**Source extract**

________________________

GRAND JURY AWARD WINNER - 2007 CINEVEGAS

“LOOK” (2007)

Starring: Hayes McArthur, Giuseppe Andrews, Miles Dougal, Jamie McShane, Spencer Redford & Rhys Coiro
Written & Directed by Adam Rifkin
Trailer

Polly Staffle Rating: ****

After the world premiere of “LOOK” at the 2007 CineVegas Film Festival, writer and director Adam Rifkin said the idea for his Grand Jury prize winner came to him when he ran a red light and was mailed a ticket.

“When the picture came back, I was making a silly face,” Rifkin said. “I thought it was kind of embarrassing.” That got him to thinking about other places where he is unknowingly photographed. “You walk through a department store, there’s 50 cameras on you,” Rifkin said. “All that footage, that’s coverage. I could cut that into a scene of me shopping. It’d be a boring scene, but that’s what moviemaking is, different shots put together to tell a story.”

Since Americans are reportedly captured as much as 200 times a day by the 30 million surveillance cameras that surround us, a silly face probably isn’t the worst of it. “LOOK” gives us a chance to take a peek at what some of these cameras may possibly be filming. Shot completely from the point of view of cameras in malls, dressing rooms, school parking lots, ATM machines, grocery stores, cop cars, elevators, offices, storage rooms and cell phones, “LOOK” interweaves several storylines that represent a random week in a big city.

The results are simply brilliant. It’s as if Rifkin is sitting behind a master control piecing all the footage together for our dirty voyeuristic eyes. This feels like the real deal. Sure, if it was as simple as Rifkin makes it appear, there would be whole cable channels featuring live surveillance feeds.

________________________

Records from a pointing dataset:

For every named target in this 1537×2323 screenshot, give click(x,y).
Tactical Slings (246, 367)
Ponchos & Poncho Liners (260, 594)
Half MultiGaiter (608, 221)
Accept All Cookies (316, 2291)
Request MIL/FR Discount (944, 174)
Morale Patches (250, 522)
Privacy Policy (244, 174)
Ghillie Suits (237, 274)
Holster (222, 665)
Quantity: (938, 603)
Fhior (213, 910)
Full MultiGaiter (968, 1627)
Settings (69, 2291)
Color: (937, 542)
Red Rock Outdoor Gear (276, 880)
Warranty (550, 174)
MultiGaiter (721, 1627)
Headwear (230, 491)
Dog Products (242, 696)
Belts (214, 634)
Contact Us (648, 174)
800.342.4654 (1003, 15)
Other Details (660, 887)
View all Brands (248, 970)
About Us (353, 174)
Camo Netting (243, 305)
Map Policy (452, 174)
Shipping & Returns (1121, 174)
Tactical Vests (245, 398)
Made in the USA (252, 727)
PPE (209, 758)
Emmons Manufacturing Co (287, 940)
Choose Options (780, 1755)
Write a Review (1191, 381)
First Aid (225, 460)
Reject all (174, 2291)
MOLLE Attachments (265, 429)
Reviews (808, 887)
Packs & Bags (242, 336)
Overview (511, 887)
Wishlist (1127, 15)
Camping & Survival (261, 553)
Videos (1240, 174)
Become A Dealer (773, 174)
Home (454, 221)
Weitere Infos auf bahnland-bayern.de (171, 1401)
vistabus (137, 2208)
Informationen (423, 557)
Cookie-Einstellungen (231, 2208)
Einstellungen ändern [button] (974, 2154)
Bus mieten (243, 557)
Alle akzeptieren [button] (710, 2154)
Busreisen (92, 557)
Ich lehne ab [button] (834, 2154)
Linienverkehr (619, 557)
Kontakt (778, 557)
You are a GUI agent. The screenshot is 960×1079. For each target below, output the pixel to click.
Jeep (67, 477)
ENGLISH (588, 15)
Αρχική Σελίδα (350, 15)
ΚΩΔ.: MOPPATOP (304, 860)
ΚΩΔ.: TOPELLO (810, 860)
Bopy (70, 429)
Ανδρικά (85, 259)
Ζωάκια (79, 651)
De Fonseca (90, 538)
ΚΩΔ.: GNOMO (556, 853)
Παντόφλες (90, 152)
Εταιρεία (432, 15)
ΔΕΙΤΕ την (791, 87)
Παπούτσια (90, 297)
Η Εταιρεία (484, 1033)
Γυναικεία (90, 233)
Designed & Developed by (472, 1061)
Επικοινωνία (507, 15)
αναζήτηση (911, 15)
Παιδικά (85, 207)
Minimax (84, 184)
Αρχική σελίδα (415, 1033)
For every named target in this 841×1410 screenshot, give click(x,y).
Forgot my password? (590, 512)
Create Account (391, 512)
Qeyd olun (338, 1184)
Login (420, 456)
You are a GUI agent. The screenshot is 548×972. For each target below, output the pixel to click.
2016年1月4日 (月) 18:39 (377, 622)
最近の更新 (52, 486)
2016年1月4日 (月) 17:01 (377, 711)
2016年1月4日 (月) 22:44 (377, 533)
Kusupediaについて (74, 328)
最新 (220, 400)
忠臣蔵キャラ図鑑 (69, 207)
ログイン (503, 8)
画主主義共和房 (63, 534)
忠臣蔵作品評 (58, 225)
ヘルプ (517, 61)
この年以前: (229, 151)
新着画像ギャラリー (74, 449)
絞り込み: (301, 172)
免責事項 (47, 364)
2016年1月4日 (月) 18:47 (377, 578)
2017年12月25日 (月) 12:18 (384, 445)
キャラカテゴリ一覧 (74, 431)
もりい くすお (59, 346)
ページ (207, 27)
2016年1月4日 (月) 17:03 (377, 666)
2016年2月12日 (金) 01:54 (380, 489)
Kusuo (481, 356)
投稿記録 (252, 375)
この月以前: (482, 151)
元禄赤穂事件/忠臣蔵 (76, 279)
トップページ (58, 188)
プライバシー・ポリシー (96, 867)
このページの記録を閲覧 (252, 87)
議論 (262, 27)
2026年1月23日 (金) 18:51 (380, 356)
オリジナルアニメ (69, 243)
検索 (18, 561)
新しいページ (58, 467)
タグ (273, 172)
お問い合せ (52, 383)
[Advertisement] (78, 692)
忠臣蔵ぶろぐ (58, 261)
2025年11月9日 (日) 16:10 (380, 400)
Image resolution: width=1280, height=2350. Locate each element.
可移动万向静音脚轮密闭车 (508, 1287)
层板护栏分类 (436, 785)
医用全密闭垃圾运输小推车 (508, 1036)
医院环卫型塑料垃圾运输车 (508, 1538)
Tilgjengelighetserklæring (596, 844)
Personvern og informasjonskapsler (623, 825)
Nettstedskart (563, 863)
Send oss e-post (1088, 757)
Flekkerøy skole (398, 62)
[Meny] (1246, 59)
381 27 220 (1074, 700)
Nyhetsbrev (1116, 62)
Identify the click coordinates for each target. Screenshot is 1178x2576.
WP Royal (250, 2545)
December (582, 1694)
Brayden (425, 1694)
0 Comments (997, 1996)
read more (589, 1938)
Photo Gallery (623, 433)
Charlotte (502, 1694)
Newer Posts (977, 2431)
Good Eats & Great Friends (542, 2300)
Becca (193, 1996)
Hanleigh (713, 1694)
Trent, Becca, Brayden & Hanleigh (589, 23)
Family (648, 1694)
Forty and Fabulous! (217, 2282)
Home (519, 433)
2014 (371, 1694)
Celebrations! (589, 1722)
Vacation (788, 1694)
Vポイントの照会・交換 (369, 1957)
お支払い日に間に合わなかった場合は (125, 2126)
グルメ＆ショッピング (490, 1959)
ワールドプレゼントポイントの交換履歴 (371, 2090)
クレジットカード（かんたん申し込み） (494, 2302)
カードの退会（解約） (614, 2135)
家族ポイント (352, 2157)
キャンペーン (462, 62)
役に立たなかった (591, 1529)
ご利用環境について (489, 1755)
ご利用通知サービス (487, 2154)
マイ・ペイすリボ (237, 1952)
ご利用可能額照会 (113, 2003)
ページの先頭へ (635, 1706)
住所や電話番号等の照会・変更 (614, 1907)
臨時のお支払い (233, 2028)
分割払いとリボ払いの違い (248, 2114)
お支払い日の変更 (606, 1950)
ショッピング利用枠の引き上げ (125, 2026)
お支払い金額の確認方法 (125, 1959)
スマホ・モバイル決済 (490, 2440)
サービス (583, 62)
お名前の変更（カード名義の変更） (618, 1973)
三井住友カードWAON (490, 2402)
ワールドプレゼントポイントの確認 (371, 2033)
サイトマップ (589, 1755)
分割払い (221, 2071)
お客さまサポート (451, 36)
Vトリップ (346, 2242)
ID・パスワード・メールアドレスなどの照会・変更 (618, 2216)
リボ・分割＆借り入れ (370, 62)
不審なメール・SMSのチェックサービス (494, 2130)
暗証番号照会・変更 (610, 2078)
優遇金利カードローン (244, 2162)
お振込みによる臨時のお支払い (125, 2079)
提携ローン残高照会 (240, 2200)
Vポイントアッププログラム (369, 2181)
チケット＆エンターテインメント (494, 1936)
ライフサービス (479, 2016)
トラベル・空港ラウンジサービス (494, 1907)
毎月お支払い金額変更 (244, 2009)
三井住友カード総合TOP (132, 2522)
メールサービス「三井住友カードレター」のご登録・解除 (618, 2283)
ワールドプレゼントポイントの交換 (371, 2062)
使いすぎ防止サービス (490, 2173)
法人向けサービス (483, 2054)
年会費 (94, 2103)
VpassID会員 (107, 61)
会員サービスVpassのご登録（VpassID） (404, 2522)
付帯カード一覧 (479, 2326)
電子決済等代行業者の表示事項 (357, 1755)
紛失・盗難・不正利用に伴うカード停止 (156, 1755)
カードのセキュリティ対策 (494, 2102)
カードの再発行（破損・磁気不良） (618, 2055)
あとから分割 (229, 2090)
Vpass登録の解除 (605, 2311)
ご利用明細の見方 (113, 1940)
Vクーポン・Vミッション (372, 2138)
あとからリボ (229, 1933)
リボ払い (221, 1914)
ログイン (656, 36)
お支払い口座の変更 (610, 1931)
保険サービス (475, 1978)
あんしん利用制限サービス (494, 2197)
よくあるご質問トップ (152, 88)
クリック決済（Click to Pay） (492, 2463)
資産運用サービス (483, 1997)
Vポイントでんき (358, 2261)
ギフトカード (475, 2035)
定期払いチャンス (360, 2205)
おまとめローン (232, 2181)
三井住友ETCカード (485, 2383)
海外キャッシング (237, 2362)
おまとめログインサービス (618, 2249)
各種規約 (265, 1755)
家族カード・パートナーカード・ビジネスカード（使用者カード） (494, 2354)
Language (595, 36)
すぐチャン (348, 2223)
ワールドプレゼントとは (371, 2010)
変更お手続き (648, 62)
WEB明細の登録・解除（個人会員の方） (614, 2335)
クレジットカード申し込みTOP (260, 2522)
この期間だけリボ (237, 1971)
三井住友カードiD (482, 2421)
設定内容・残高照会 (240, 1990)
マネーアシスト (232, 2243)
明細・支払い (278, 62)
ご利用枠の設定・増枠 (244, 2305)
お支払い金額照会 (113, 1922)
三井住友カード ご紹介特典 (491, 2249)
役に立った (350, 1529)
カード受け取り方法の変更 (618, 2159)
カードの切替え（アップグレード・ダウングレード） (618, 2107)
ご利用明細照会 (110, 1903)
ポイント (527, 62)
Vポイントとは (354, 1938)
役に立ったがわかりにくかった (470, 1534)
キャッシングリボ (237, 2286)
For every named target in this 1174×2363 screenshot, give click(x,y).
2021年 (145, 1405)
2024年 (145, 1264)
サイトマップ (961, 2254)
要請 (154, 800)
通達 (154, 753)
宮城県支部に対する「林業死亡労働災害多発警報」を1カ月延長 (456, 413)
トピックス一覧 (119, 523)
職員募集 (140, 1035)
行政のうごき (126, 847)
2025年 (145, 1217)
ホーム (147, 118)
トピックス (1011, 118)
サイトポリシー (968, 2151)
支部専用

________________________

**Task list**
[1] Return the passage of the film review starting with "Starring: Hayes McArthur, Giuseppe" and going on through "mailed a ticket.", reproducing it word for word.
[2] From the entries, retype the lines starting with the line that contains "キャラカテゴリ一覧 (74, 431)" and going on through the line that contains "お支払い日の変更 (606, 1950)", including both of those lines.

**Task-by-task answers**
[1]
Starring: Hayes McArthur, Giuseppe Andrews, Miles Dougal, Jamie McShane, Spencer Redford & Rhys Coiro
Written & Directed by Adam Rifkin
Trailer

Polly Staffle Rating: ****

After the world premiere of “LOOK” at the 2007 CineVegas Film Festival, writer and director Adam Rifkin said the idea for his Grand Jury prize winner came to him when he ran a red light and was mailed a ticket.

[2]
キャラカテゴリ一覧 (74, 431)
もりい くすお (59, 346)
ページ (207, 27)
2016年1月4日 (月) 17:03 (377, 666)
2016年2月12日 (金) 01:54 (380, 489)
Kusuo (481, 356)
投稿記録 (252, 375)
この月以前: (482, 151)
元禄赤穂事件/忠臣蔵 (76, 279)
トップページ (58, 188)
プライバシー・ポリシー (96, 867)
このページの記録を閲覧 (252, 87)
議論 (262, 27)
2026年1月23日 (金) 18:51 (380, 356)
オリジナルアニメ (69, 243)
検索 (18, 561)
新しいページ (58, 467)
タグ (273, 172)
お問い合せ (52, 383)
[Advertisement] (78, 692)
忠臣蔵ぶろぐ (58, 261)
2025年11月9日 (日) 16:10 (380, 400)
Image resolution: width=1280, height=2350. Locate each element.
可移动万向静音脚轮密闭车 (508, 1287)
层板护栏分类 (436, 785)
医用全密闭垃圾运输小推车 (508, 1036)
医院环卫型塑料垃圾运输车 (508, 1538)
Tilgjengelighetserklæring (596, 844)
Personvern og informasjonskapsler (623, 825)
Nettstedskart (563, 863)
Send oss e-post (1088, 757)
Flekkerøy skole (398, 62)
[Meny] (1246, 59)
381 27 220 (1074, 700)
Nyhetsbrev (1116, 62)
Identify the click coordinates for each target. Screenshot is 1178x2576.
WP Royal (250, 2545)
December (582, 1694)
Brayden (425, 1694)
0 Comments (997, 1996)
read more (589, 1938)
Photo Gallery (623, 433)
Charlotte (502, 1694)
Newer Posts (977, 2431)
Good Eats & Great Friends (542, 2300)
Becca (193, 1996)
Hanleigh (713, 1694)
Trent, Becca, Brayden & Hanleigh (589, 23)
Family (648, 1694)
Forty and Fabulous! (217, 2282)
Home (519, 433)
2014 (371, 1694)
Celebrations! (589, 1722)
Vacation (788, 1694)
Vポイントの照会・交換 (369, 1957)
お支払い日に間に合わなかった場合は (125, 2126)
グルメ＆ショッピング (490, 1959)
ワールドプレゼントポイントの交換履歴 (371, 2090)
クレジットカード（かんたん申し込み） (494, 2302)
カードの退会（解約） (614, 2135)
家族ポイント (352, 2157)
キャンペーン (462, 62)
役に立たなかった (591, 1529)
ご利用環境について (489, 1755)
ご利用通知サービス (487, 2154)
マイ・ペイすリボ (237, 1952)
ご利用可能額照会 (113, 2003)
ページの先頭へ (635, 1706)
住所や電話番号等の照会・変更 (614, 1907)
臨時のお支払い (233, 2028)
分割払いとリボ払いの違い (248, 2114)
お支払い日の変更 (606, 1950)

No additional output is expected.